Task to carry out: If a line in the entries below includes the string "computer", copy it out.

Excerpted records:
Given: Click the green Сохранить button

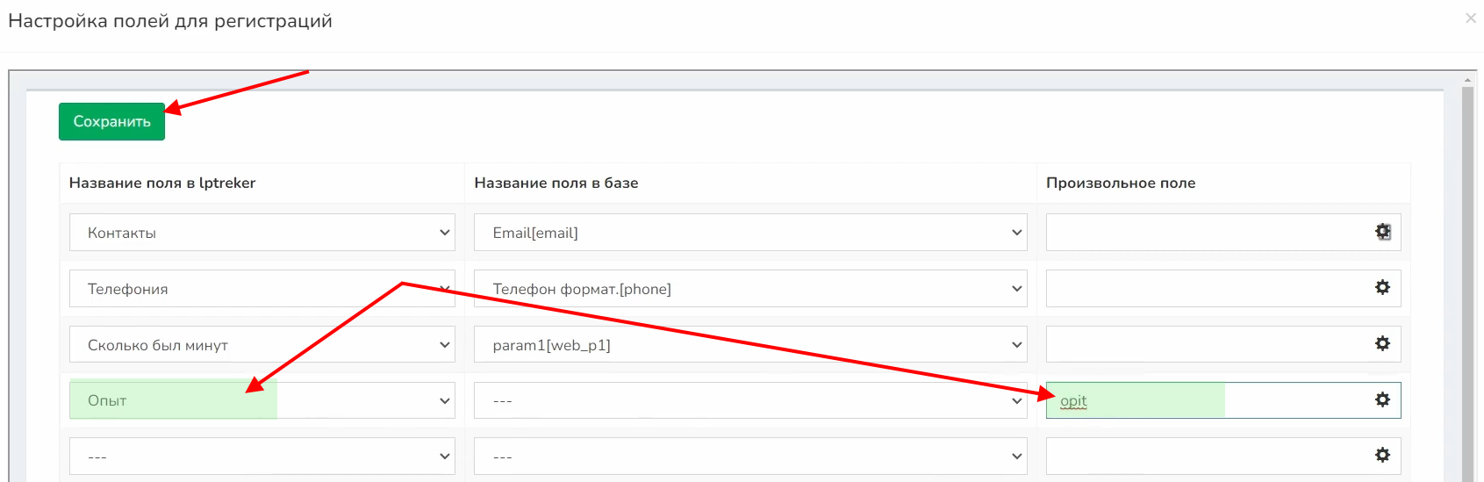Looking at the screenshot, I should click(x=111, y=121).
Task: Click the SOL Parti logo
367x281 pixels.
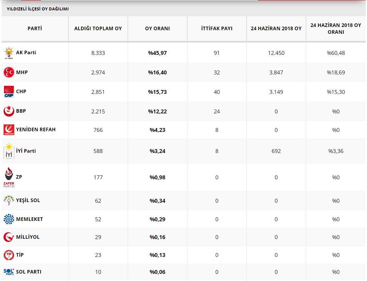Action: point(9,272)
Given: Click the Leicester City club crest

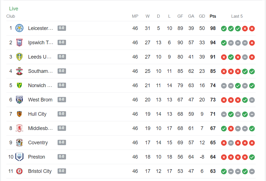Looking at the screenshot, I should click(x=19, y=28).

--

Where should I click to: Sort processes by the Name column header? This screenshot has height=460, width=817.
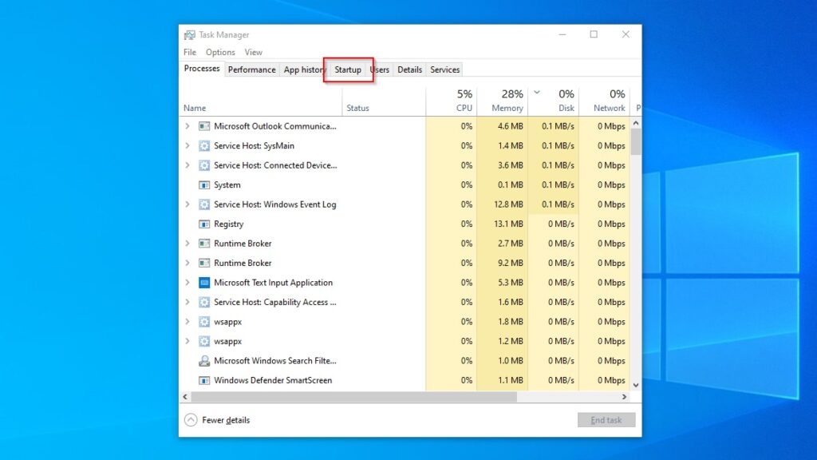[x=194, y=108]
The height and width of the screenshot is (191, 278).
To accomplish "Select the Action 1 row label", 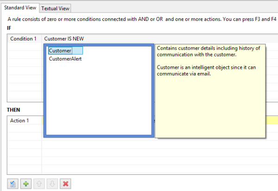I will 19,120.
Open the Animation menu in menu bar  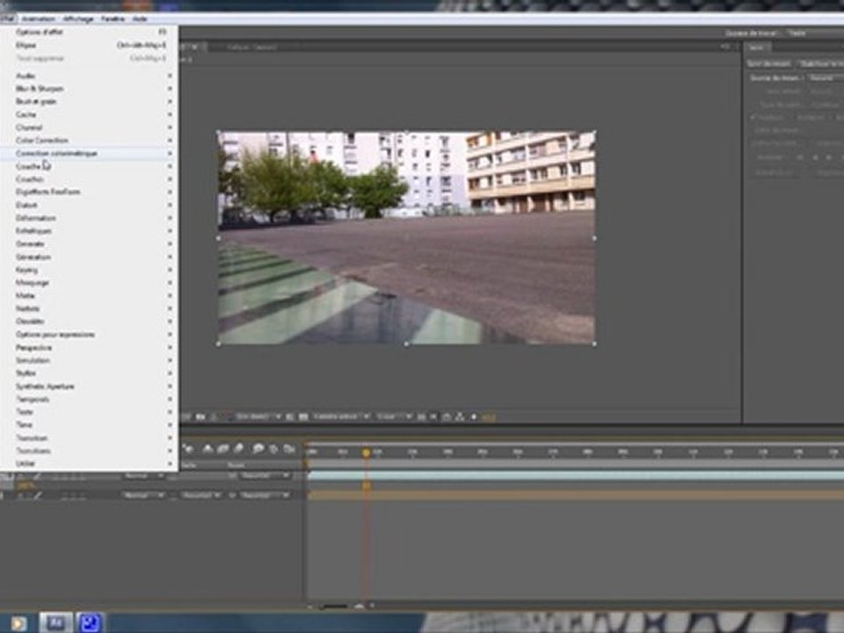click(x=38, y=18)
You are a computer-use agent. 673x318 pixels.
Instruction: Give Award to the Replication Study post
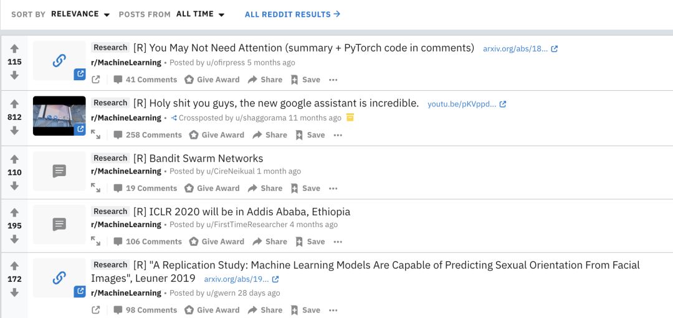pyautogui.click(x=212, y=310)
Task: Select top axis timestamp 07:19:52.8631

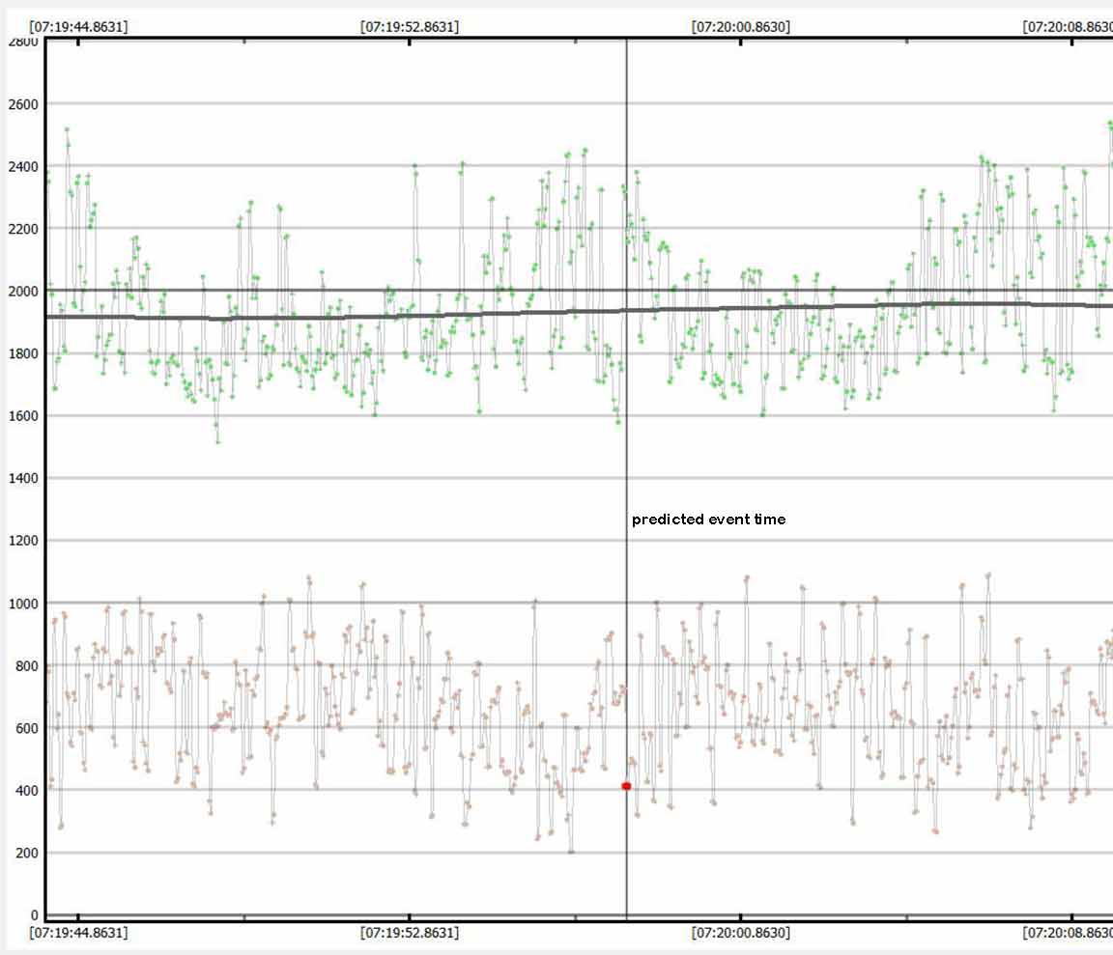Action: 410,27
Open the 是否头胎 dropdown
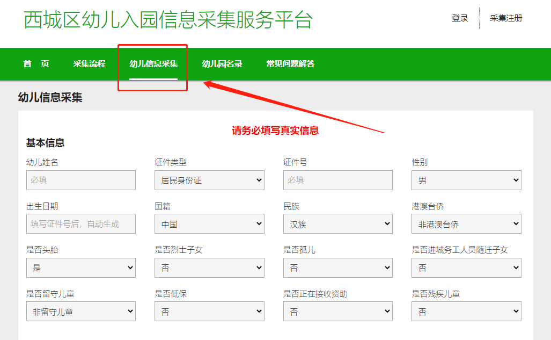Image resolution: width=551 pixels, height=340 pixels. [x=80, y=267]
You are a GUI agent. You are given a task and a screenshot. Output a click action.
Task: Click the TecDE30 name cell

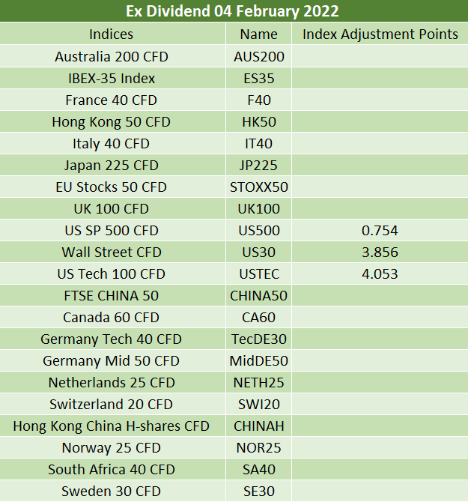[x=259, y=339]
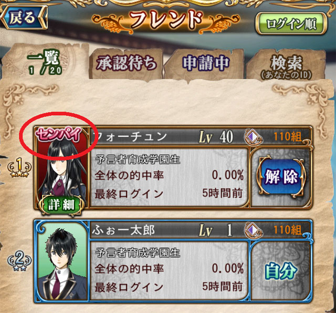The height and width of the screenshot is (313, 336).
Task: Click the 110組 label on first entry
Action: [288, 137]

--

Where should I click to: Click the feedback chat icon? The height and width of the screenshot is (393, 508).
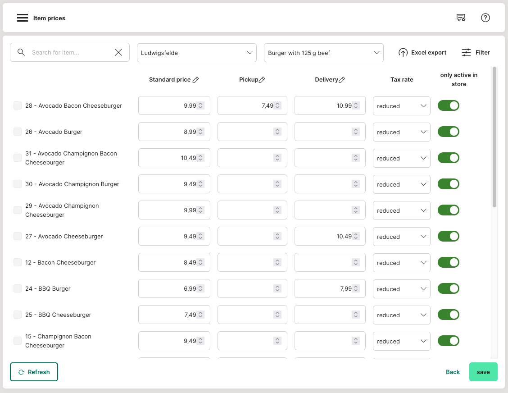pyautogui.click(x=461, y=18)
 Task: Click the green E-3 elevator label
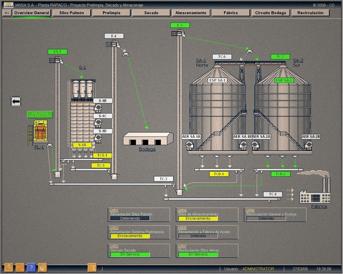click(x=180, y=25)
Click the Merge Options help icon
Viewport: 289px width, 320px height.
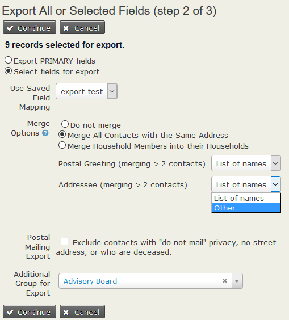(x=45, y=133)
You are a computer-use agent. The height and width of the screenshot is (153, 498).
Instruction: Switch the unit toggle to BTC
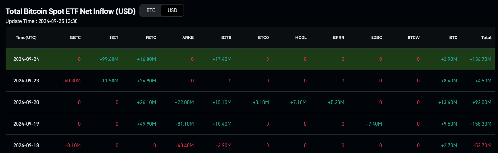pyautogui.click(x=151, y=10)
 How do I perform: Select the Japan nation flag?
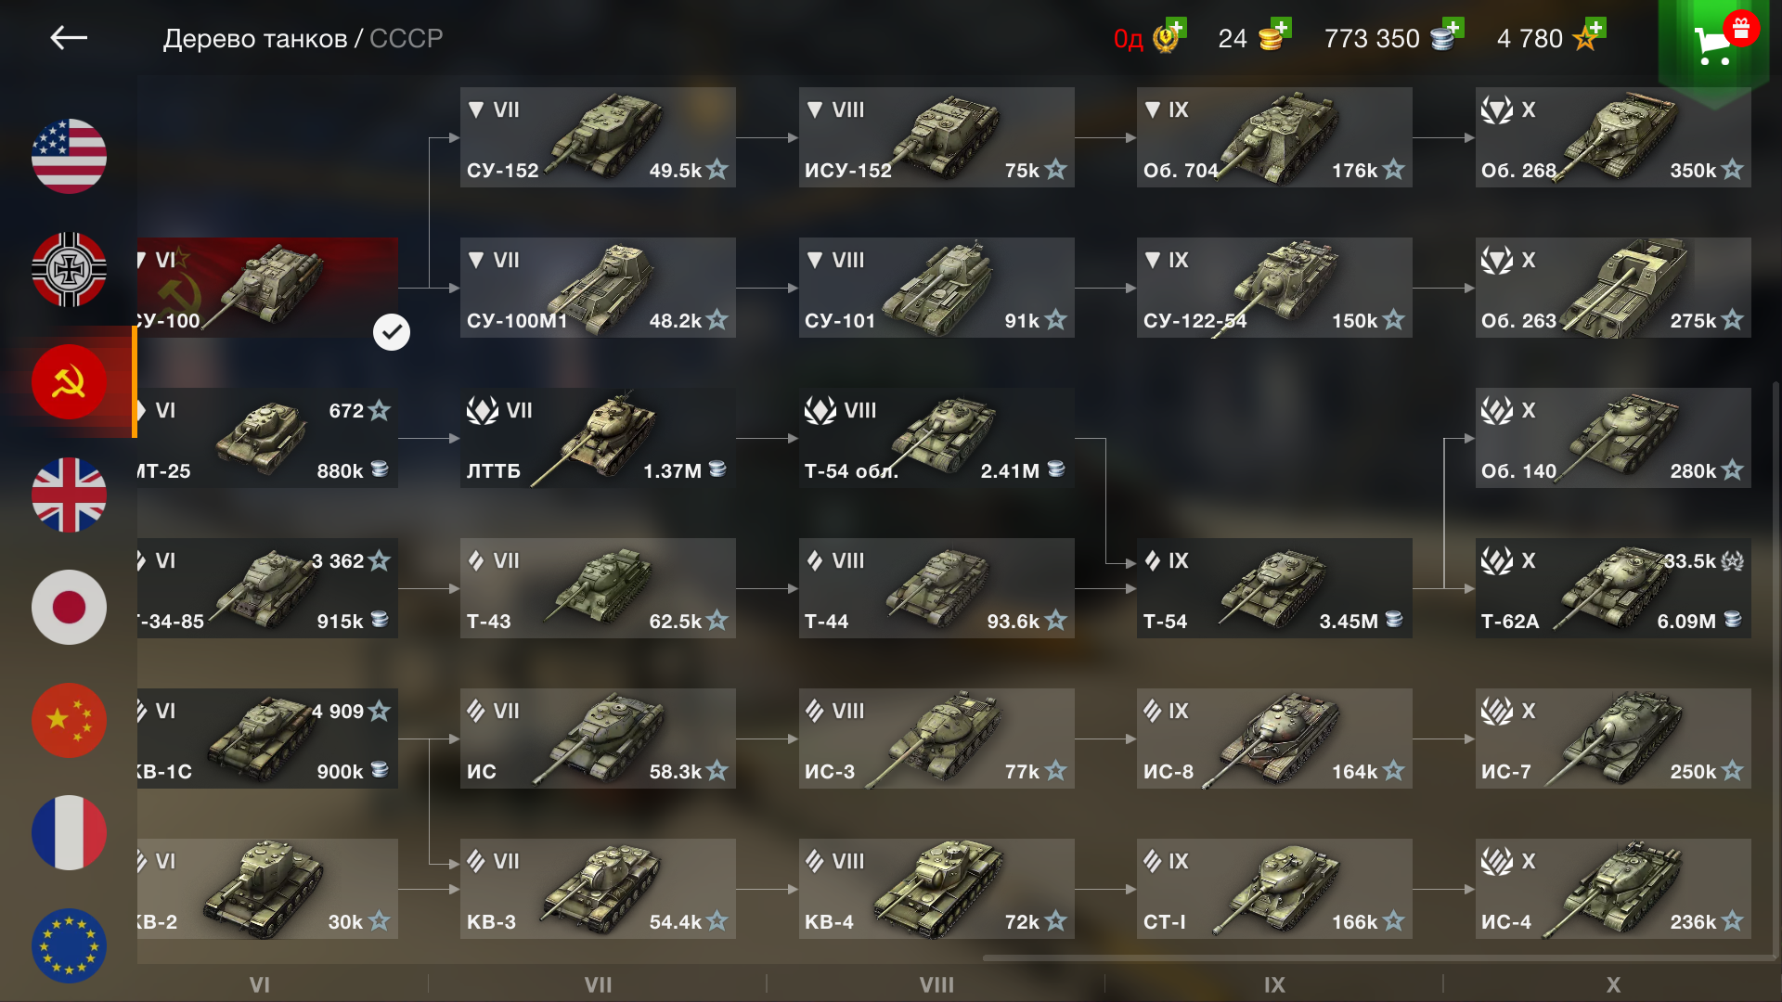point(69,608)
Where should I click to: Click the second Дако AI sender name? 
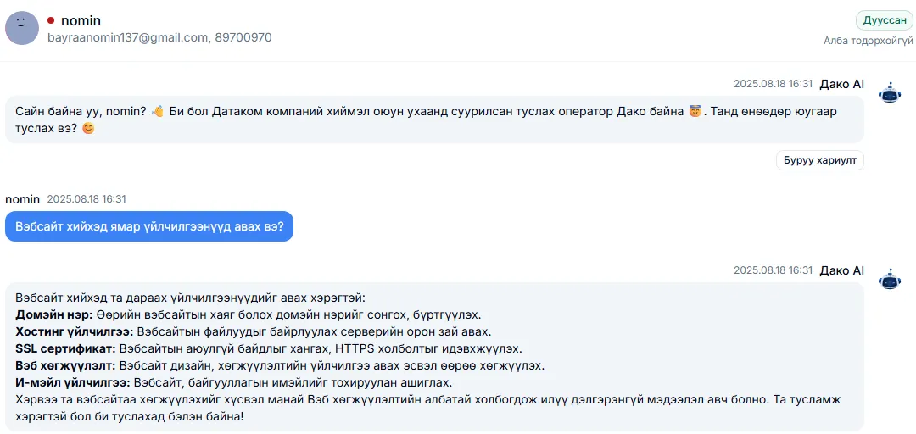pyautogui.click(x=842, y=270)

Answer to this task:
You are a computer-use agent. 673x318 pixels.
You are a computer-use agent. The height and width of the screenshot is (153, 498).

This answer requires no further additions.